"Sh… sh-sh… shase."

Shmi frowned slightly and looked over her son's shoulder.

"Where did you just read?" Anakin pointed at the datapad.

"That's chase, love. See, that's a cherek, not a shen."

"Right, no dots."

"Exactly. Keep on, then."

Shmi had won a lot of fights with Watto, but when it came to school, she hadn't even bothered. "What's the point?" he would have laughed, and maybe he was right. Anakin had an innate understanding of machines and good people skills. From his mother he'd learned inventory. Watto himself had taught him basic mathematics. There were precious few other skills a slave of Anakin's position needed to know, and Watto would sooner cut off his own wings than waste money on something as superfluous as school.

Strangely enough, Anakin had felt much the same the first time Shmi had set The Standard Guide to Moisture Farming, Vol. 3 in front of him.
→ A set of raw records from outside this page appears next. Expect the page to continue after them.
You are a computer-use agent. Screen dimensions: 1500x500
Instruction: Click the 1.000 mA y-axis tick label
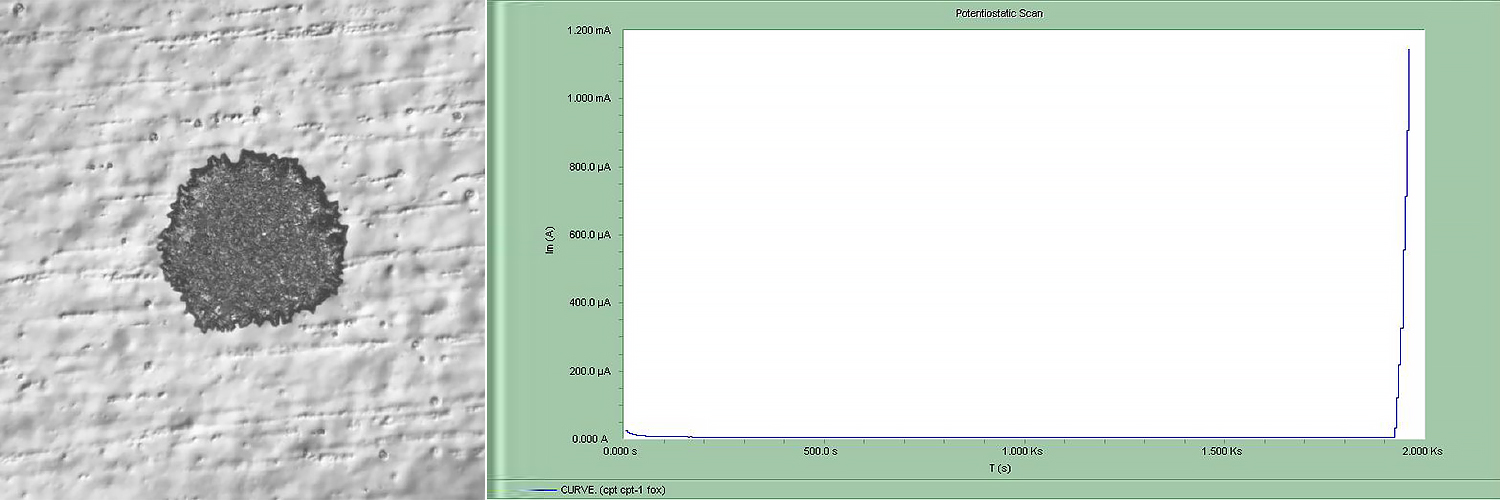tap(590, 98)
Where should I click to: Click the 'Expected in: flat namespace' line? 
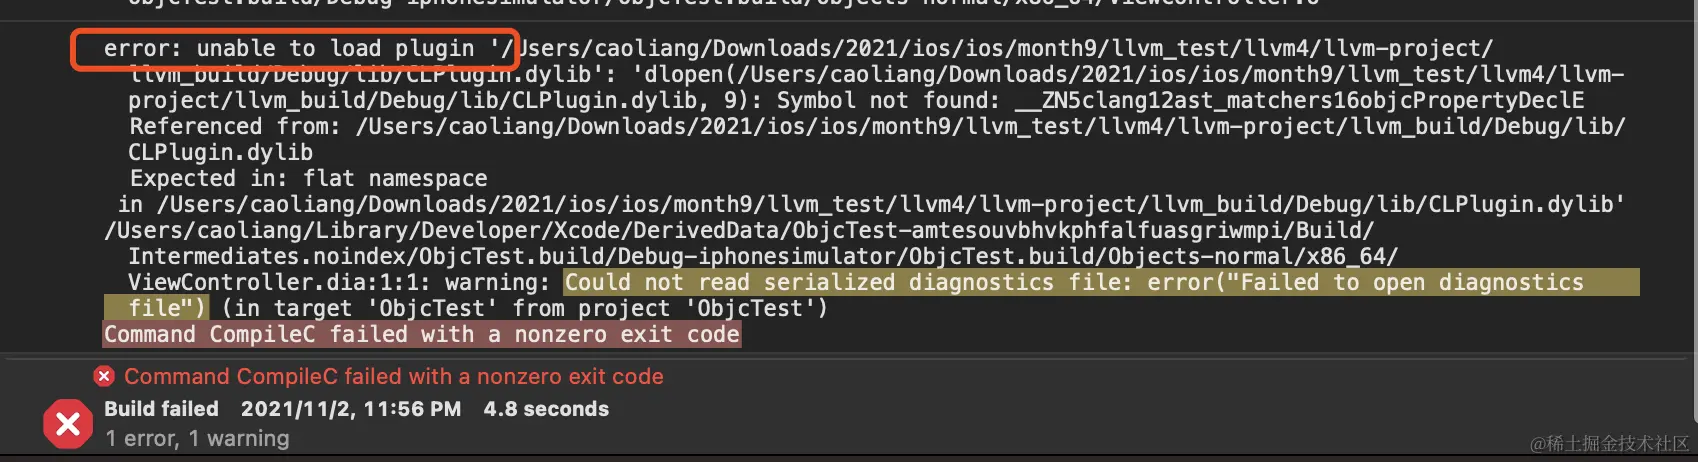pyautogui.click(x=308, y=178)
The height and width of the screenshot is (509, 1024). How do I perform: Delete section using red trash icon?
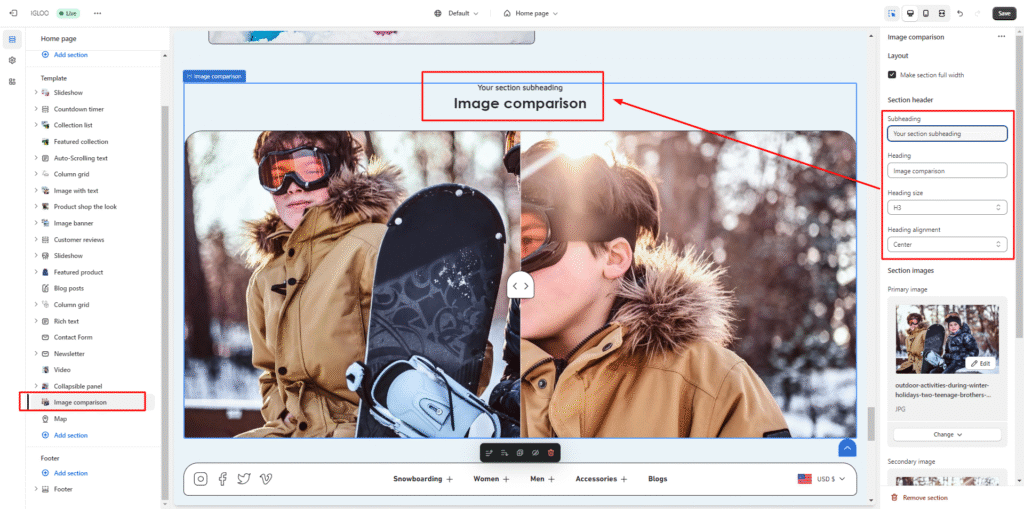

"You'll find this fairly boring once you can actually understand it, but it'll be good to practice on until then," she said, then added, "It was a gift."
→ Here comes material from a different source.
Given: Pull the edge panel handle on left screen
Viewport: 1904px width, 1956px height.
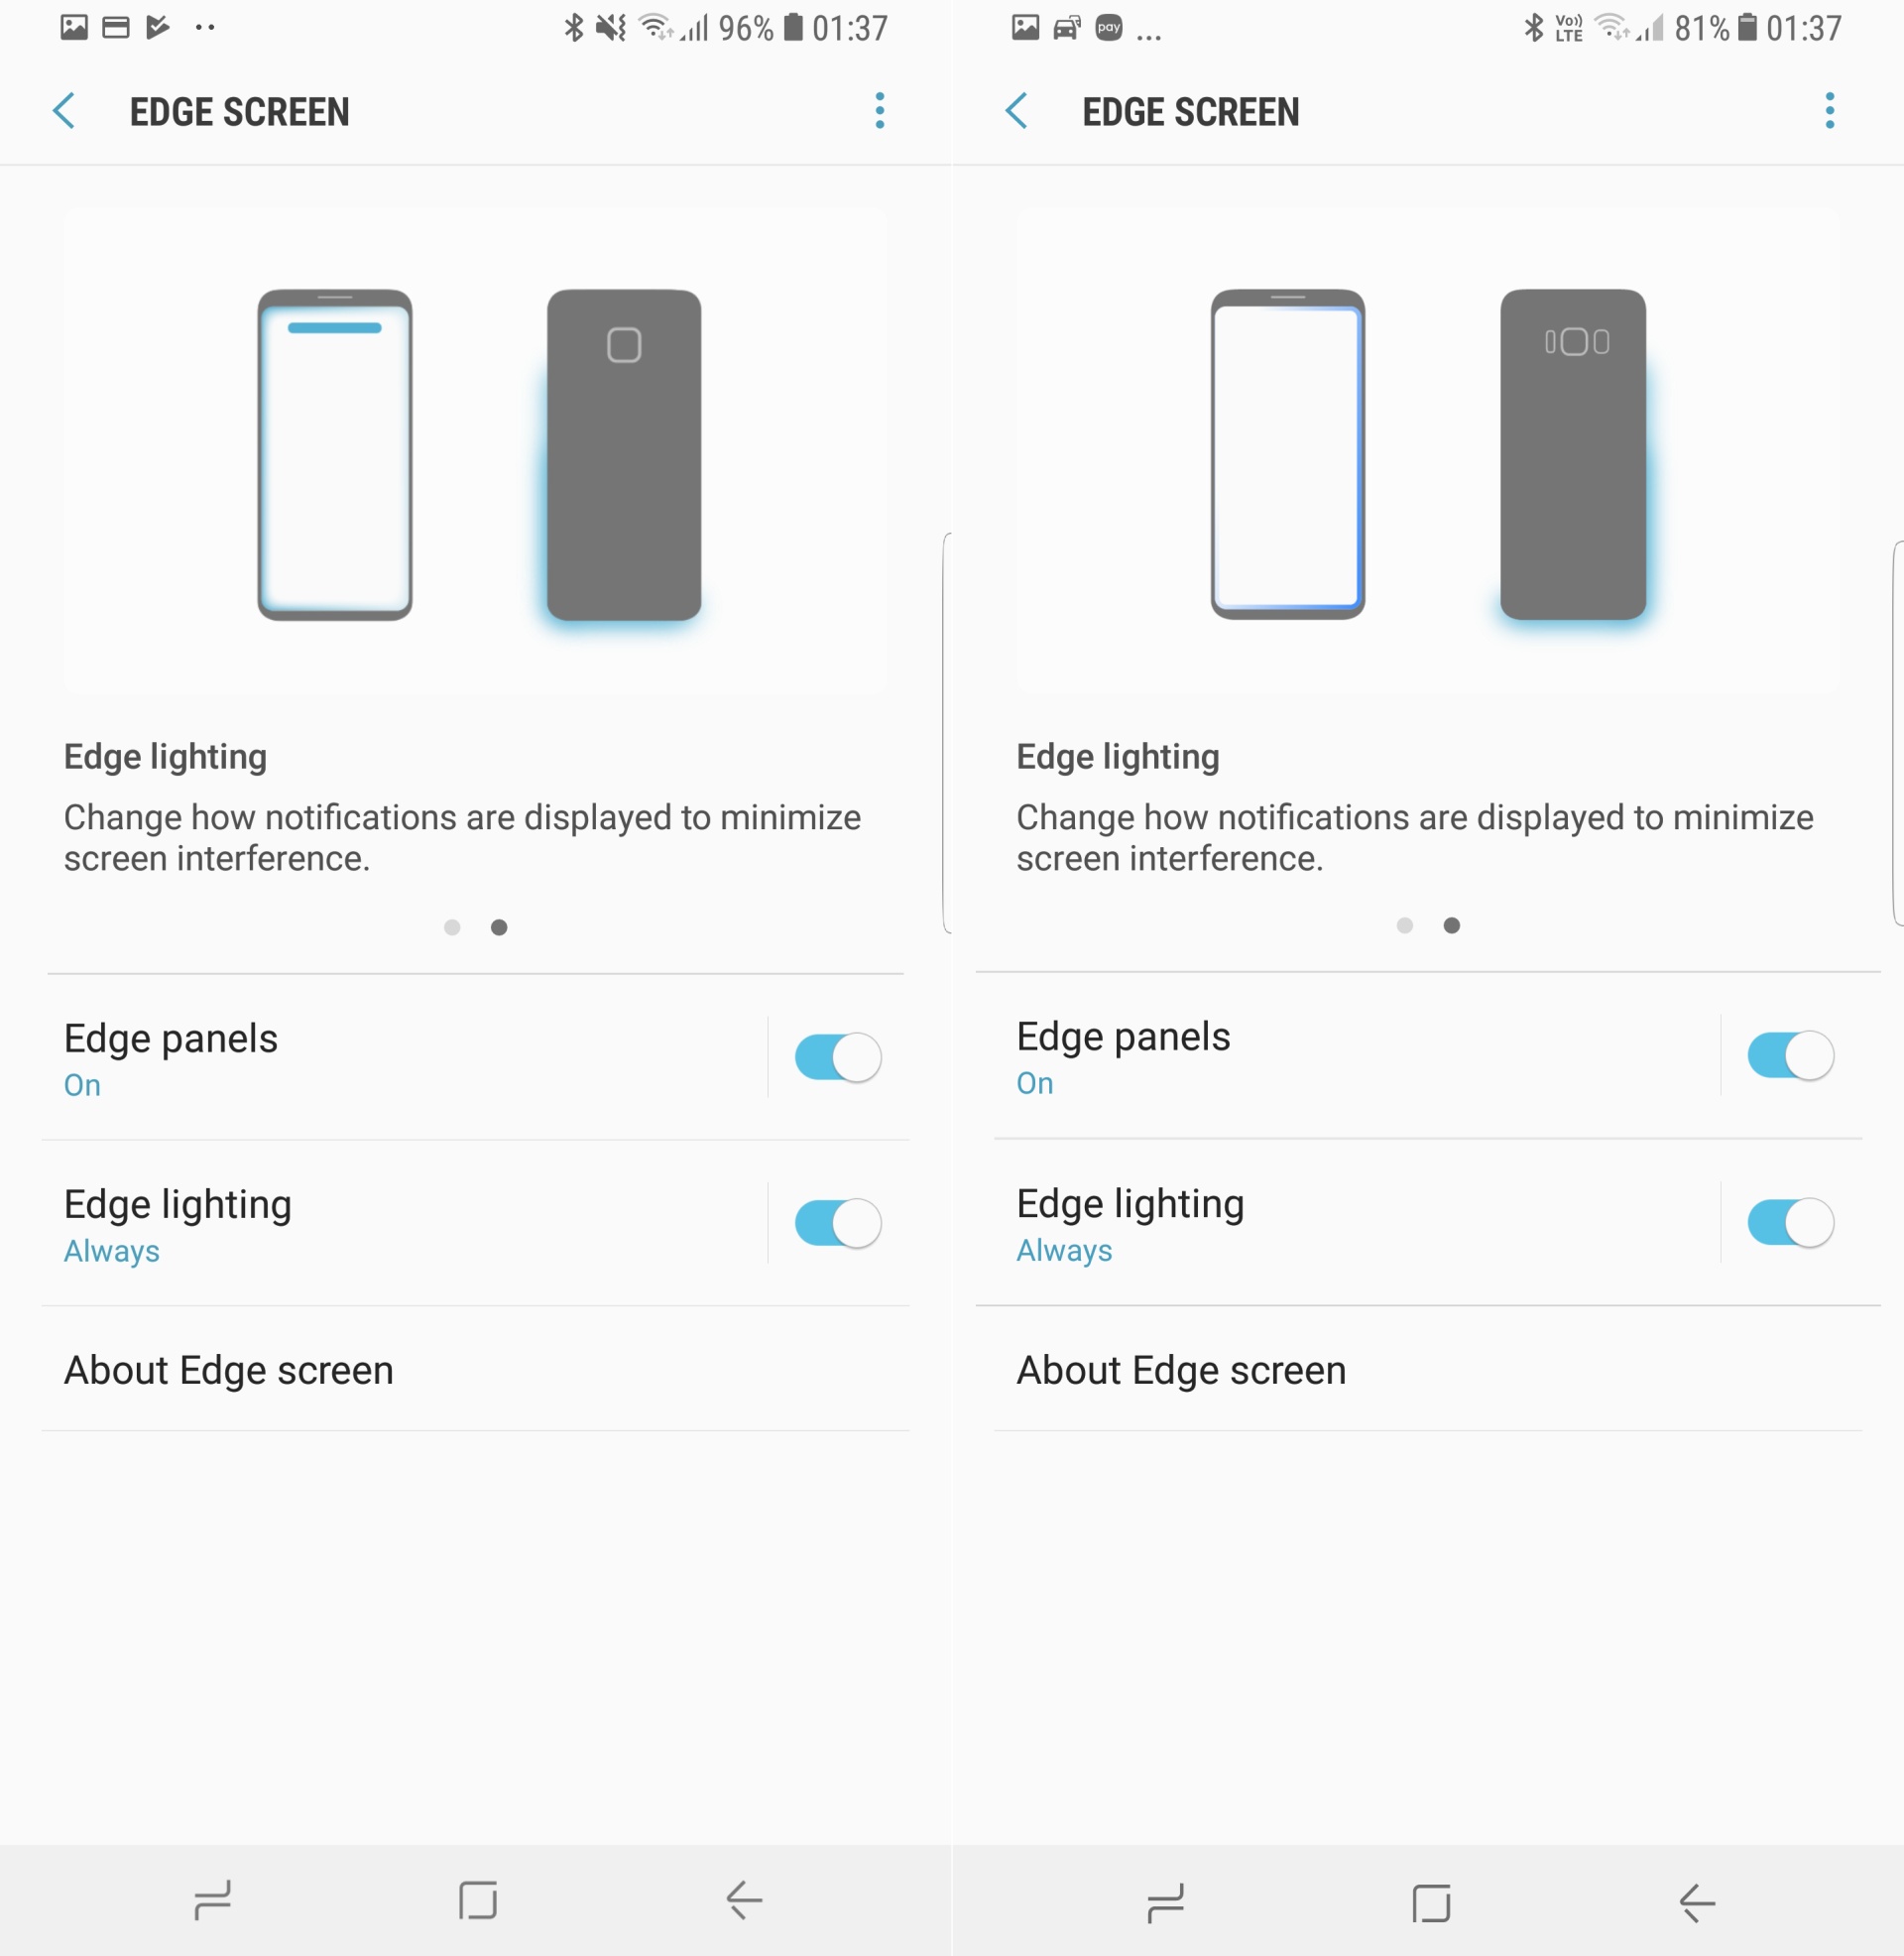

Anakin frowned. "I still don't get why I have to do this. I can't read Huttese or Tal either."

"Maybe we'll get to those at some point, but the majority of the galaxy speaks Basic so this comes first." She didn't see the need to mention that she couldn't read said languages either.

"What's the point, though, Mom? When am I ever going to use this?"
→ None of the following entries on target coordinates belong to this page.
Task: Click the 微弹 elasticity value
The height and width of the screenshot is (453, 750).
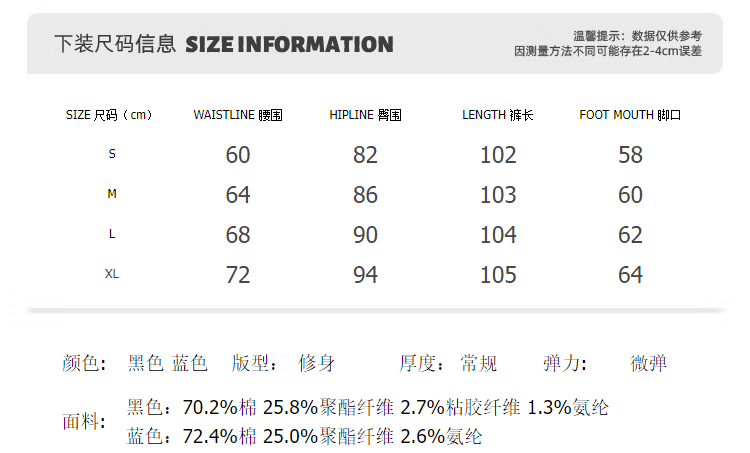Action: coord(649,364)
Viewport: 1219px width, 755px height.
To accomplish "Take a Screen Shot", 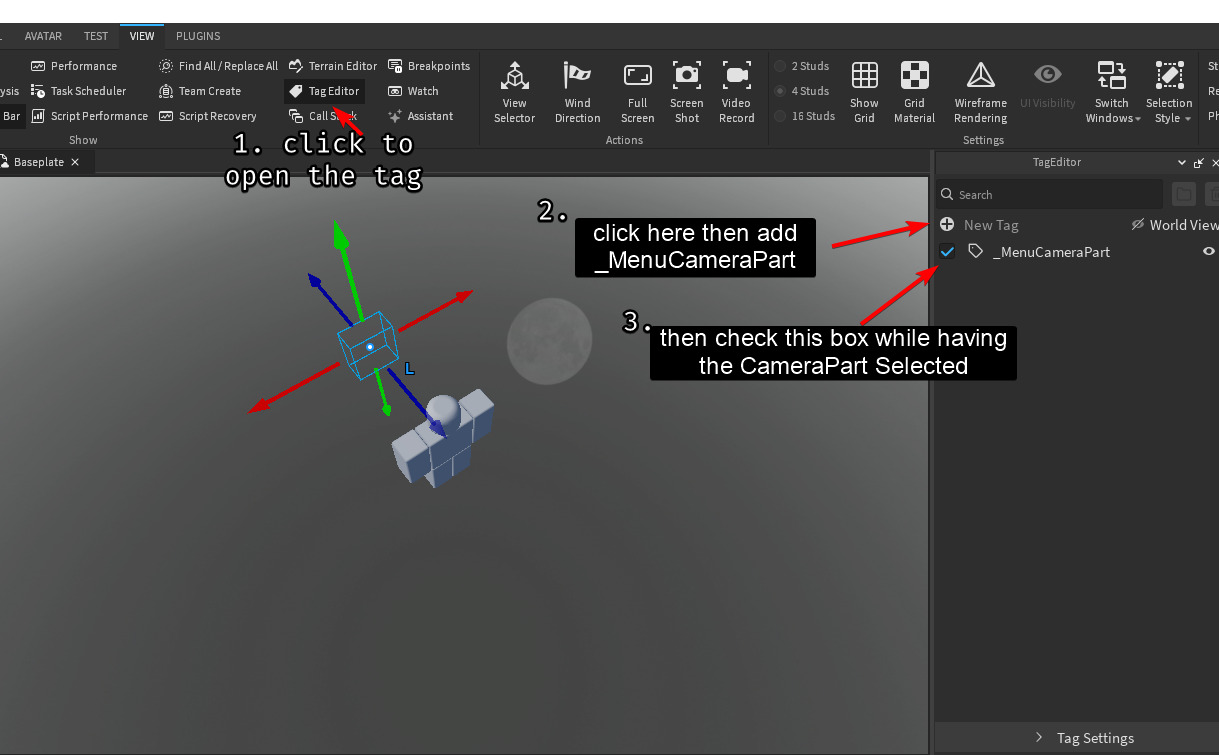I will click(x=686, y=90).
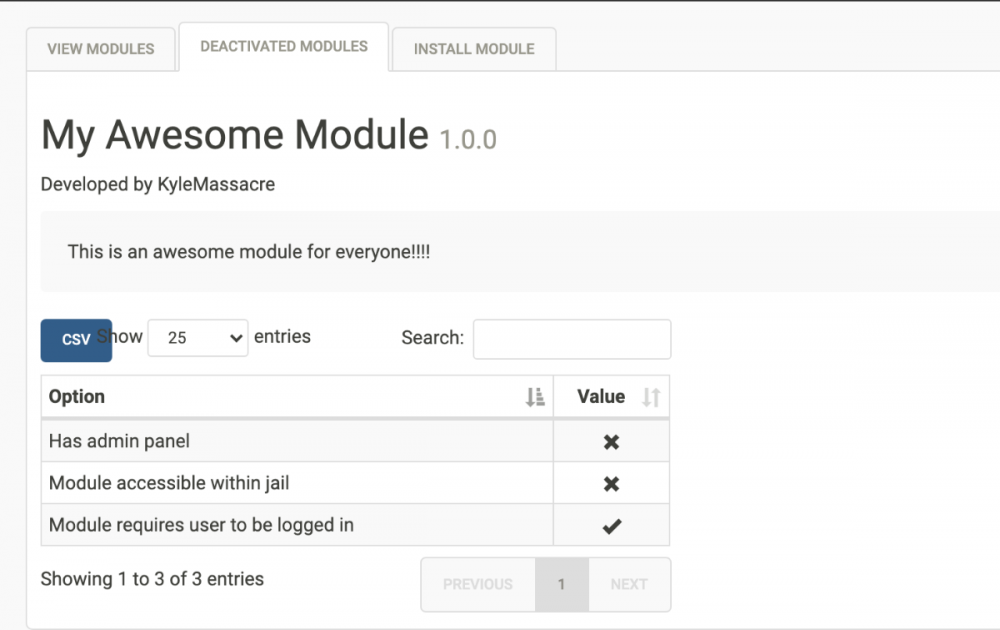The image size is (1000, 630).
Task: Select 'Module requires user to be logged in' row
Action: [x=201, y=525]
Shmi sighed and leaned back in her chair, rubbing her wrist, just above the fading copper armlet. Her constant companion. A rare wind rustled the hanging laundry outside and suddenly she was not in Mos Espa, not with her son whose origins were such a mystery, but with another elusive young man in the purple tents of Mos Entha kirnavale. During those hot nights, between making love and laughing and telling false futures, she'd read to him. Not the stirring poetry of Kazan and Im'radil that he read in return, but the first formations of her osks and peths, committing the Aurebesh symbols to sound for the first time.

"Ani," she said, "I first learned to read when I was nineteen, and I can count on one hand how many times it's been helpful since then. I'm not going to lie to you. But my greatest hope is that someday you might need to know it. Do you understand what I'm saying?"

Anakin, a child who had seen too much, nodded, all at once resolute.